An Audience with The Needle


In late 2011, Fred ‘The Needle’ Allen’s biography was released. In this, one of his final interviews, the great coach talks rugby, revolution, garters and gym-socks.
“We’ll be sent down for 40 press-ups,” I mutter as we approach Sir Fred ‘The Needle’ Allen’s Whangaparaoa redoubt. “And a lap round the block,” adds North & South’s photographer. “Possibly two.” We’re four minutes late.
We dawdle down the path, heads bowed, condemned men awaiting our fate. We’re entitled to be nervous: as Sir Brian Lochore has noted, The Needle didn’t earn his nickname on account of his Singer sewing machine-savvy.
The former All Blacks captain, the great, undefeated All Blacks coach, was an accomplished tyrant — the hardest taskmaster the game has known. My father used to slip him into conversation as half-hero, half-ogre — a boogie monster invoked to terrify young boys into tidying their rooms, making their beds with hospital corners and keeping their singlets and underpants separate.
I knock.
His biographer, 95-year-old Alan Sayers, opens the door. Fred’s not well, he tells me. He’s been having terrible flashbacks from the Second World War — from his time as an infantryman in Guadalcanal. He is tired, sick, old — at 91, he’s the oldest-living All Black. So Fred’s driven himself to Orewa for “a top-up”. A blood transfusion. He’ll be back in an hour and a half.
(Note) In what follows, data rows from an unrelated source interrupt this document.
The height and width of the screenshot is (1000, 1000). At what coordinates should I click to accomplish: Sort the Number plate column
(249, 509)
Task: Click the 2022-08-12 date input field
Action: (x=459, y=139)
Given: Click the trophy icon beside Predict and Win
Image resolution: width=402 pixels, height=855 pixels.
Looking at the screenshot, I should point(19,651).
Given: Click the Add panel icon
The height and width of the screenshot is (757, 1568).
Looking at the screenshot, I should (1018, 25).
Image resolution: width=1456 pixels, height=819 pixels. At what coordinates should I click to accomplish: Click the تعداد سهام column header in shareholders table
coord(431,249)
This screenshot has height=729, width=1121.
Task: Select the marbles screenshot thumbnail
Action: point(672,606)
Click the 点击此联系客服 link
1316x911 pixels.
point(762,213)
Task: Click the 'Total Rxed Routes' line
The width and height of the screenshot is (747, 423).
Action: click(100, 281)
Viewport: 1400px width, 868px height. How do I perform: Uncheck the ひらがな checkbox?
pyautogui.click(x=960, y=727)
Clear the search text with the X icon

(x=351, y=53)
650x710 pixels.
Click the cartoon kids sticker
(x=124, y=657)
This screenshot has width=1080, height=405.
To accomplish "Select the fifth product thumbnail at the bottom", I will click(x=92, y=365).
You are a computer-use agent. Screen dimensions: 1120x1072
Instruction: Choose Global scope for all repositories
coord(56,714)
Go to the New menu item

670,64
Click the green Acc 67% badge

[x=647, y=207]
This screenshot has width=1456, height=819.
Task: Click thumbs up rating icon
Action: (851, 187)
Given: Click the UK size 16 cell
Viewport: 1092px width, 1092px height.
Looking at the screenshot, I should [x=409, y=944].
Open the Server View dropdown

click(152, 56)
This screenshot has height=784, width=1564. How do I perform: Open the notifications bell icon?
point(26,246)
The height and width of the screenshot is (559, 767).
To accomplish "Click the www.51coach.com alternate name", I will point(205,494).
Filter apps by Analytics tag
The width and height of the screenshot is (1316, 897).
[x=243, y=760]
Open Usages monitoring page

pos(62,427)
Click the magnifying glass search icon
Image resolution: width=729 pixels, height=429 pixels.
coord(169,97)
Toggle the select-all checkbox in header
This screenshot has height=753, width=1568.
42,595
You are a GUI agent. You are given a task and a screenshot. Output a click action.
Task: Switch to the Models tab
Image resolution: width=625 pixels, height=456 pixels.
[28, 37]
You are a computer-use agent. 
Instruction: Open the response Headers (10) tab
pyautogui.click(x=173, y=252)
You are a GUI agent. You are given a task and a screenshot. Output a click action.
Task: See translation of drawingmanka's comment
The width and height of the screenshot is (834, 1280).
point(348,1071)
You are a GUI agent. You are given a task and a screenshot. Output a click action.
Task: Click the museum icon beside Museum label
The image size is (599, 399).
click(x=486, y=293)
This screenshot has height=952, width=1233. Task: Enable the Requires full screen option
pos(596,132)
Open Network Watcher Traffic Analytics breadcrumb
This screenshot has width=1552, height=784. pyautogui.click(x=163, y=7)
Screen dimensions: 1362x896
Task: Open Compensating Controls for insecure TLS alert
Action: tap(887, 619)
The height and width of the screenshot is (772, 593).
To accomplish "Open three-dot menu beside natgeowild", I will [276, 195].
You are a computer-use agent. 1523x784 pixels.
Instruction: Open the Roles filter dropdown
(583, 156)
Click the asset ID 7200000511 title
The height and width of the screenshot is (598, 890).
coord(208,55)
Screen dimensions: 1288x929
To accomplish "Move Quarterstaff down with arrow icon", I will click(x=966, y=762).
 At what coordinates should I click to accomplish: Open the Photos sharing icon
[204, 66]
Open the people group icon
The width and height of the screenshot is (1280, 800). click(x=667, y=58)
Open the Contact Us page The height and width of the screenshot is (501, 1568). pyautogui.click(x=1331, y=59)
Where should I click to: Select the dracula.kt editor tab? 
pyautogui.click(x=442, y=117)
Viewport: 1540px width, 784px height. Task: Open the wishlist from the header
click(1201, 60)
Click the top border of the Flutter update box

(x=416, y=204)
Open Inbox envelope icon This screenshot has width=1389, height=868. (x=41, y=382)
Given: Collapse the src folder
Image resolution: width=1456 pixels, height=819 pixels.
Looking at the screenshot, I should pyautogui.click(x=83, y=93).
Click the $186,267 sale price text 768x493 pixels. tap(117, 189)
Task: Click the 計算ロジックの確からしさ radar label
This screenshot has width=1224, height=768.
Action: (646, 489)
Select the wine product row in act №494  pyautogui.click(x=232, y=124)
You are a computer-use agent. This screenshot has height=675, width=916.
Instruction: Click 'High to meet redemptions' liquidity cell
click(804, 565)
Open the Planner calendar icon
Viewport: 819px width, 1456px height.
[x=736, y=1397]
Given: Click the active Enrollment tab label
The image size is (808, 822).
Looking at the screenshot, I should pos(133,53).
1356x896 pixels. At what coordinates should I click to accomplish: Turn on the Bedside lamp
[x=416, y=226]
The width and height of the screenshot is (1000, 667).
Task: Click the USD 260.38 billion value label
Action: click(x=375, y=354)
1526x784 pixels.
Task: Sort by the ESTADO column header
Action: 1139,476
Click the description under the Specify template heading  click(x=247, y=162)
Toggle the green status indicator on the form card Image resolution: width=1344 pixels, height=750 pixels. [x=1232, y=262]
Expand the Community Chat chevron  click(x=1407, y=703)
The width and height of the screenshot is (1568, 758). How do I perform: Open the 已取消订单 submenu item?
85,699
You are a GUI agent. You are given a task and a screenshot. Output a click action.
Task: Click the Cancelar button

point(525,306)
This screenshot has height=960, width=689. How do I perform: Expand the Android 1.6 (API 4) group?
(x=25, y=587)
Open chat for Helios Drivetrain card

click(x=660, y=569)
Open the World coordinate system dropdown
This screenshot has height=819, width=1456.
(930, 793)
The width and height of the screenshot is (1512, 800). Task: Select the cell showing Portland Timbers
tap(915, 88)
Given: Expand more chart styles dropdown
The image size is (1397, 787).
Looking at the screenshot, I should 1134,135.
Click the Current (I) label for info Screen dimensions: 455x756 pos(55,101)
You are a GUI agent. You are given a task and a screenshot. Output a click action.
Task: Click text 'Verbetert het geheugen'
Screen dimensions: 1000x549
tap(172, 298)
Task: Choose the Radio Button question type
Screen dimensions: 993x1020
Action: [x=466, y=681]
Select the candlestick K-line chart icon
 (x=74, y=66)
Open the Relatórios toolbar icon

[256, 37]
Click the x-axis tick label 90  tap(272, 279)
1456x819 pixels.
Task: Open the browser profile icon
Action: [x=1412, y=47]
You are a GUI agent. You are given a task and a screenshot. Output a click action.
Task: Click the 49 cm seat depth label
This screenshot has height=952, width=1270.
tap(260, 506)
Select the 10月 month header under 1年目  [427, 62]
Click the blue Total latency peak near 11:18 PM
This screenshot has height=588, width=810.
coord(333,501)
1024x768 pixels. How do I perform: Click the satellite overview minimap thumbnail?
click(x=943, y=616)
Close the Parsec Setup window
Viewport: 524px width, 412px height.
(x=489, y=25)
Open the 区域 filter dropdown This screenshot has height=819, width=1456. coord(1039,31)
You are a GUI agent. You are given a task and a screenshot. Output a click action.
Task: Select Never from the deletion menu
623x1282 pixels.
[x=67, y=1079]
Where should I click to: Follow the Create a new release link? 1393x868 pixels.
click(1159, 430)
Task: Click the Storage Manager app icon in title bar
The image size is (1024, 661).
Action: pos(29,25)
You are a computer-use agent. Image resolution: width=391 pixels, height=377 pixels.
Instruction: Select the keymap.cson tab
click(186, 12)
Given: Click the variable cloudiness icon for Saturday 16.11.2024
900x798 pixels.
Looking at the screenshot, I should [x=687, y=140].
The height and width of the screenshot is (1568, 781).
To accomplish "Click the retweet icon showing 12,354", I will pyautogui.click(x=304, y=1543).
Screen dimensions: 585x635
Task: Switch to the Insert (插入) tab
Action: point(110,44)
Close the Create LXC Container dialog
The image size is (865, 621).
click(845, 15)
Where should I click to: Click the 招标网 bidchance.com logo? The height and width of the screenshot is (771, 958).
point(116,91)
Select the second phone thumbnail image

In the meantime, he’s instructed Alan to show me round. Give me the tour. And talk about the book, just out, titled Fred The Needle.
We start in an alcove off the lounge. A framed hand-coloured photograph of a woman in her 40s. “That’s the wonderful mother,” Alan tells me. “Flossie.” He runs two fingers over the glass, along the line of her cheeks. “You can see the character in Flossie’s face,” he says. “She had a drunken husband. Fred used to stand up to him and get smashed to the ground.”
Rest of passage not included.